I had hoped to take a ferry to visit the exotic isle of Capri, but this proved impossible: when I reached the ferry wharf at Mergellina the seaward horizon was a diabolical shade of jet, strong rain lashed the water and forked lightning was striking the bay at least once a minute. Not an auspicious day to travel the waters! So instead I used my metro ticket to visit the quiet fishing suburb of Pozzuoli (ancient Puteoli, where it is believed St Paul was brought to Italia); Sophia Loren grew up here. I walked past its crumbling coliseum and admired the ruins of the Temple of Serapis by the waterfront, which was fenced off for some impressive building work and therefore resembled an enormous construction site, and then after an hour or so I headed back to Napoli.

Once there, I took one of Napoli’s funiculars (like Wellington’s cable car, but flashier) up to the top of the city to view the art collections in the Certosa di San Martino, formerly a Carthusian monastery and now an excellent art gallery. The view of the city from outside was tremendous, with Vesuvius looming in the background. Note the beer bottle disposal methods of the locals (bottom right) – when your bus comes, chuck the bottle over your shoulder.

No pictures were allowed inside the galleries but the 16th century chapel ceiling frescos were superb. I did sneak a quick picture of one side chapel when no-one was looking (and felt guilty about it), but the main chapel was even more sumptuous.

One amazing exhibit was the (unphotographable) wax and cork nativity scenes from the 18th and 19th centuries, which depicted biblical scenes of astonishing complexity and beauty. I particularly liked the 20-foot high scene in which Mary and Jesus are just a tiny centrepiece to the huge array of townsfolk going about their daily business, chasing chickens, selling cows, carving wood, carrying loads and baking bread – but all the while a string of dozens of angels with fluttering gowns is floating down in pretty spirals from the heavens to sing the praises of the infant below.

In the open square at the heart of the monastery the stonework was adorned with a gentle reminder to the monks to heed not the beauty and glamour of the earthly vices, and remember that death comes to all.
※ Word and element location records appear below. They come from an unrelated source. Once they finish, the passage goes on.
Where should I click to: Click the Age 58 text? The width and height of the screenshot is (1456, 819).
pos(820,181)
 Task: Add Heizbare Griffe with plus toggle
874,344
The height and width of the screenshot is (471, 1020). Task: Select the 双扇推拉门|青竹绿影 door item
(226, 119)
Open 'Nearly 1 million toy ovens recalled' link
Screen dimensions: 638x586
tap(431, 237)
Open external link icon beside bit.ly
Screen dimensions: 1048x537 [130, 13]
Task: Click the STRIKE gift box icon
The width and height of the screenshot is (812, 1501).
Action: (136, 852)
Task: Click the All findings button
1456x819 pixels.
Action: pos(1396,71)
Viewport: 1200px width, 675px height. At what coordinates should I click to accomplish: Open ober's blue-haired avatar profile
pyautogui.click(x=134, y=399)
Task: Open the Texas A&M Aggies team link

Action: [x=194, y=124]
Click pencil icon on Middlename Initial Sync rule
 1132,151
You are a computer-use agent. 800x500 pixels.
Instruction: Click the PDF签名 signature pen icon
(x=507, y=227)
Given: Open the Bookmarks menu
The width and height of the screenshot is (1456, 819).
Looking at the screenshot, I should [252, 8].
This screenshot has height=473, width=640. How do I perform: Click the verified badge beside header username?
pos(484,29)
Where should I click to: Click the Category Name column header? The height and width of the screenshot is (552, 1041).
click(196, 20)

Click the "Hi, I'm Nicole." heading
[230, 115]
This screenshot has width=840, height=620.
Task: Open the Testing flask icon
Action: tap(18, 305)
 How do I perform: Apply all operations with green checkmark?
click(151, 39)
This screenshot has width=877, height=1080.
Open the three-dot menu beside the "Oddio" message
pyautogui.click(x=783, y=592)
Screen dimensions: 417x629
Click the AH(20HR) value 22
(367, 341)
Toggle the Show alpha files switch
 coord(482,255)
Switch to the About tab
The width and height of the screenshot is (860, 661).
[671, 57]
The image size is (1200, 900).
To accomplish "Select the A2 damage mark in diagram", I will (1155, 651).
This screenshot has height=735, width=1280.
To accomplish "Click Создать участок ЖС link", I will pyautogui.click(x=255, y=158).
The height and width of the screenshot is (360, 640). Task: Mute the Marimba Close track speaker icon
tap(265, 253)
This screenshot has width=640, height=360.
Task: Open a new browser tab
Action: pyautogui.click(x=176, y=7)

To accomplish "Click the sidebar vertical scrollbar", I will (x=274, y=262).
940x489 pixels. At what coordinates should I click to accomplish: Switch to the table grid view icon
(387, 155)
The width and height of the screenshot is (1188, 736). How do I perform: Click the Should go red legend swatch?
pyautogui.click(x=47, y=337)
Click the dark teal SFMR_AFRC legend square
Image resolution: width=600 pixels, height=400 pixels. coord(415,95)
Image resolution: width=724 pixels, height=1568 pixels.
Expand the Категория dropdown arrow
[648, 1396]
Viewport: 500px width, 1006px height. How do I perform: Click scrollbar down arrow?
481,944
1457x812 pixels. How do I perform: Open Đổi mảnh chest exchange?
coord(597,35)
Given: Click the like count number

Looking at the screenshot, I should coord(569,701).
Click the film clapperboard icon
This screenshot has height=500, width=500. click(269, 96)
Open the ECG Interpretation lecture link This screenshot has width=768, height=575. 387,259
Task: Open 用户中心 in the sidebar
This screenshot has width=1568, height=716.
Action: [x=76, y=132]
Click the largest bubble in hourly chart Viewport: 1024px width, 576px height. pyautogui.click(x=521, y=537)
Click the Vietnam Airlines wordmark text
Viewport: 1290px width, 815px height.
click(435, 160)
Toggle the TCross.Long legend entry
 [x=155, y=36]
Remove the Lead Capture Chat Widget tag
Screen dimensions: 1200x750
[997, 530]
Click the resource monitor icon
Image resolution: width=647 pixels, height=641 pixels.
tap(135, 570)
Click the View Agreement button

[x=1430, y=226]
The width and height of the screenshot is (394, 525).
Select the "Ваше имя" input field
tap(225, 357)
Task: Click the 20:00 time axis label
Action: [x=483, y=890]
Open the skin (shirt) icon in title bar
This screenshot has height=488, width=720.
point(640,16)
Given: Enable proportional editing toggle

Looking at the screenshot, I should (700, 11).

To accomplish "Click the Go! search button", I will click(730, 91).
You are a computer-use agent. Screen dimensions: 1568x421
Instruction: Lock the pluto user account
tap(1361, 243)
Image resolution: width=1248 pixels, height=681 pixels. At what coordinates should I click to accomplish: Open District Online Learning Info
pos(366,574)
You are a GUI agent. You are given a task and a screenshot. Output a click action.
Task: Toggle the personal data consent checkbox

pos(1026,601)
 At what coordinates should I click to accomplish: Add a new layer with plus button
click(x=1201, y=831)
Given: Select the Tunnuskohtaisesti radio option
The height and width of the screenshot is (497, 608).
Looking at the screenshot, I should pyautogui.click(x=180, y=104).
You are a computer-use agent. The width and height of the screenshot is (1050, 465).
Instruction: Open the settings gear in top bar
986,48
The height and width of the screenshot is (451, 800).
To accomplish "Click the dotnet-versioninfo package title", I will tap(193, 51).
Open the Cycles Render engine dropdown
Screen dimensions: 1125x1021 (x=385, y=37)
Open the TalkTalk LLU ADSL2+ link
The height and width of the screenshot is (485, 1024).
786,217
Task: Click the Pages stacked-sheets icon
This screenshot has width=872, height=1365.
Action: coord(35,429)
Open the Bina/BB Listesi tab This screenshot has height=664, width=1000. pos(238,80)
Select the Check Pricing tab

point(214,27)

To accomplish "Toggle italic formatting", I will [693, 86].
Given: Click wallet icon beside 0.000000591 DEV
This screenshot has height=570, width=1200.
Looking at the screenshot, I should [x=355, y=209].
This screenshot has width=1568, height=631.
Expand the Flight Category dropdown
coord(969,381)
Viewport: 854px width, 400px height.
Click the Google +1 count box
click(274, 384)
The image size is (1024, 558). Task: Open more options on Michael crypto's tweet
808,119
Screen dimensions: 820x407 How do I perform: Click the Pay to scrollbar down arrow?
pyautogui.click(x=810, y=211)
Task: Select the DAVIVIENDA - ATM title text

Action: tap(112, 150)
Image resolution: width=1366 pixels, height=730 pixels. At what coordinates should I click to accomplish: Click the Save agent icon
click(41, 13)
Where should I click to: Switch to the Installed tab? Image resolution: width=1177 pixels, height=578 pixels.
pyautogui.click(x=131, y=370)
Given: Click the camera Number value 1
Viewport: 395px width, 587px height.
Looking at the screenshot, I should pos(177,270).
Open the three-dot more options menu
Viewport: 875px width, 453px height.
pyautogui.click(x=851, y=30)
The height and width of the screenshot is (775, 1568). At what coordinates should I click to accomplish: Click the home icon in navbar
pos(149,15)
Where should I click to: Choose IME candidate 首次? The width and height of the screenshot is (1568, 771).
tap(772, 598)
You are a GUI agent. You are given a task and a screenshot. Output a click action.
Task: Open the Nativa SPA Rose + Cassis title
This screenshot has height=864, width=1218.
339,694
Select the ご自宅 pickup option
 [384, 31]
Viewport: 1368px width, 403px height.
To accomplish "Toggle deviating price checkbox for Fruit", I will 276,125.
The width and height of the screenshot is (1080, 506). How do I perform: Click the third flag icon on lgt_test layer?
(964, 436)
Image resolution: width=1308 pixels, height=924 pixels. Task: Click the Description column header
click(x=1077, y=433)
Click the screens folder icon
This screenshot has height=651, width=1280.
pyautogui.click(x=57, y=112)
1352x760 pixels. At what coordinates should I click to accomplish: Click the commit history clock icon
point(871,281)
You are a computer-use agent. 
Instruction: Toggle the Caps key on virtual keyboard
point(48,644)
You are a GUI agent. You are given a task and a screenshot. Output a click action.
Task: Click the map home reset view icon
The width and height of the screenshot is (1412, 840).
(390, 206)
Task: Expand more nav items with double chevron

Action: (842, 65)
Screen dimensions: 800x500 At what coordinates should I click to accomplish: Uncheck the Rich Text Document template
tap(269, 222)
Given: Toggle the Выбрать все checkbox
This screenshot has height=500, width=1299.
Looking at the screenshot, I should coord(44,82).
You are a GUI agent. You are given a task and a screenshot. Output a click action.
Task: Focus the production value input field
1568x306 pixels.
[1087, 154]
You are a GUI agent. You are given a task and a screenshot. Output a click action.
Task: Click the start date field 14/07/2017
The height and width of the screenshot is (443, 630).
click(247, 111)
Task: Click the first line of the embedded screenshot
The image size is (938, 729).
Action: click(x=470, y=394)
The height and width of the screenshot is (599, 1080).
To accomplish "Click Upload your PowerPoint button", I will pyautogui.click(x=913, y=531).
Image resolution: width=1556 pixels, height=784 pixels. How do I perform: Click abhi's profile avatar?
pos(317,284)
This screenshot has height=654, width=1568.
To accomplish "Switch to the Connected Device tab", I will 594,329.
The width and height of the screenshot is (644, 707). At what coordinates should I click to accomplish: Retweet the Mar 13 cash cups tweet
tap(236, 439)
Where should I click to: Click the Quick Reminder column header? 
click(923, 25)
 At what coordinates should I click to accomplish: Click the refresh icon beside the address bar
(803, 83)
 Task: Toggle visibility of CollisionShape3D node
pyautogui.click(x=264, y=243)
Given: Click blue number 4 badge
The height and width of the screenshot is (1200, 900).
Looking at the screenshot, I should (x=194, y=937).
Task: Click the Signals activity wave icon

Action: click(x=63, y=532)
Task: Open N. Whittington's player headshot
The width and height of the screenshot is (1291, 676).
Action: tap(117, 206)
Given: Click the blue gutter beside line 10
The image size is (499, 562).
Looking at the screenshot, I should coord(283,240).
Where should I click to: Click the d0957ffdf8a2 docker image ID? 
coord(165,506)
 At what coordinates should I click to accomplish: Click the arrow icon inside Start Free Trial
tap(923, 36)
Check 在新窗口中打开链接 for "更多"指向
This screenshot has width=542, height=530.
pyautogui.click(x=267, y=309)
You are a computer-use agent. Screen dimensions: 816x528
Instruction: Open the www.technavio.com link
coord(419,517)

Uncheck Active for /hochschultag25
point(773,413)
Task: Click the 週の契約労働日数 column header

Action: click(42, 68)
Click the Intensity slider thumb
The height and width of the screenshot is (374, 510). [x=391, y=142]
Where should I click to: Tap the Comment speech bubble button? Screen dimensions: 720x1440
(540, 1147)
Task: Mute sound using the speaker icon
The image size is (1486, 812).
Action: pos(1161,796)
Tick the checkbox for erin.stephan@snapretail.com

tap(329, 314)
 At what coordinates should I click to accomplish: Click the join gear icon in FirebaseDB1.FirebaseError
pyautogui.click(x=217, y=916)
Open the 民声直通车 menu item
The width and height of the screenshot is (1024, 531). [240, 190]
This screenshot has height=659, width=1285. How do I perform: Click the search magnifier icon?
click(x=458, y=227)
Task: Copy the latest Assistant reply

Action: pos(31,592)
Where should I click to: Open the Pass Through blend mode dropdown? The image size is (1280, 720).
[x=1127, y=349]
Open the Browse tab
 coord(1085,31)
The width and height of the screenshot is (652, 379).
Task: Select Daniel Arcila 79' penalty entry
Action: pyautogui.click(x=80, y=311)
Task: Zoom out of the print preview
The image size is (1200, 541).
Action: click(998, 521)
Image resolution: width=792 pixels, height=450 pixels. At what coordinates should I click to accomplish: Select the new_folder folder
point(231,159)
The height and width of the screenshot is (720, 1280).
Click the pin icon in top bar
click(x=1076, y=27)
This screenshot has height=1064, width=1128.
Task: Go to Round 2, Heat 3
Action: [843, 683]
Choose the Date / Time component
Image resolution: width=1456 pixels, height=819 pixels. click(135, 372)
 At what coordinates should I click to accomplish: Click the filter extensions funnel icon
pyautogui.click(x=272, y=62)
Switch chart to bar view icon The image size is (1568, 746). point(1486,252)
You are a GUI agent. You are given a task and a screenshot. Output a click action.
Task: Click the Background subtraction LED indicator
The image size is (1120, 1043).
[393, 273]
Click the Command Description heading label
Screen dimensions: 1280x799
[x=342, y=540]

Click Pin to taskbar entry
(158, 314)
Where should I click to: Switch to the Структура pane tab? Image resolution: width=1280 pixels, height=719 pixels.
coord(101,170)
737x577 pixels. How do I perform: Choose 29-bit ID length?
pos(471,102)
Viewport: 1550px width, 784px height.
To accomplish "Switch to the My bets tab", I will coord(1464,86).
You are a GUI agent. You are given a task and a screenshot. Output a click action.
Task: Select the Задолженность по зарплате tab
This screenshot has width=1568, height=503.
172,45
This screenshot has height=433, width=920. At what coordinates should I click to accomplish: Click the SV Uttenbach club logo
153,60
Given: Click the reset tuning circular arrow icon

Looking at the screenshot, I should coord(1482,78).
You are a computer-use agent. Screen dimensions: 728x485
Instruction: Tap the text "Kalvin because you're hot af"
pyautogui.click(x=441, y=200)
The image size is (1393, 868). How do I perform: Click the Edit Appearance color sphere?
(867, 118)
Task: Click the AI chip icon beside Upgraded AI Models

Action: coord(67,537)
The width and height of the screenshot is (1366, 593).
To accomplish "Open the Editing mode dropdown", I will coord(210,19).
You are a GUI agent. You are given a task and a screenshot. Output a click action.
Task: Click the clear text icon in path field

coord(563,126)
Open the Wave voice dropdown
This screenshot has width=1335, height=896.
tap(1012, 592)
Fun chaps, those Carthusians.

Afterwards I walked down the steep streets to sea level, briefly running into the Argentinians again, and explored the city. I enjoyed roaming through the dishevelled streets of the old town, and came across the old Roman statue of the Spirit of the Nile, holding court at a tiny crossroads.

As it was my last night in town I treated myself to dinner in a proper restaurant. La Tana dell’Arte is a modern shiny white art café with plenty of signed showbills on its walls. I had a huge ricotta and sausage pizza and a small carafe of the house red and felt very pleased with myself. Although that might’ve had something to do with being able to sit down and relax after another day with a great deal of walking!


I scored a room to myself for my last night in the hostel, but the locals next door had a bongo-playing party, which curtailed the sleeping aspect of the night somewhat. I used my last morning in Napoli to explore more of the Centro Storico, the old town. It was a slightly chilly morning, but I was surprised when the light rain turned into a hailstorm, sending icy pebbles bouncing off the footpaths. It was quite good fun, actually. I entered into the spirit of it and ducked into a gelateria to buy a pistachio cone to enjoy, and then headed back out into the downpour. I made it my last mission in Napoli to photograph a Vespa in flight. Here’s a good one – a double-header including a Vespa and a Smart:

Eventually I checked out of the hostel and headed for the airbus and the flights back to England. I’d had a super break in Napoli and really enjoyed the feel of the place, and I relished the chance to visit some of the world’s greatest archaeological sites. Now I guess I’ll just have to plan another visit during a sunnier time of the year so I can visit Capri!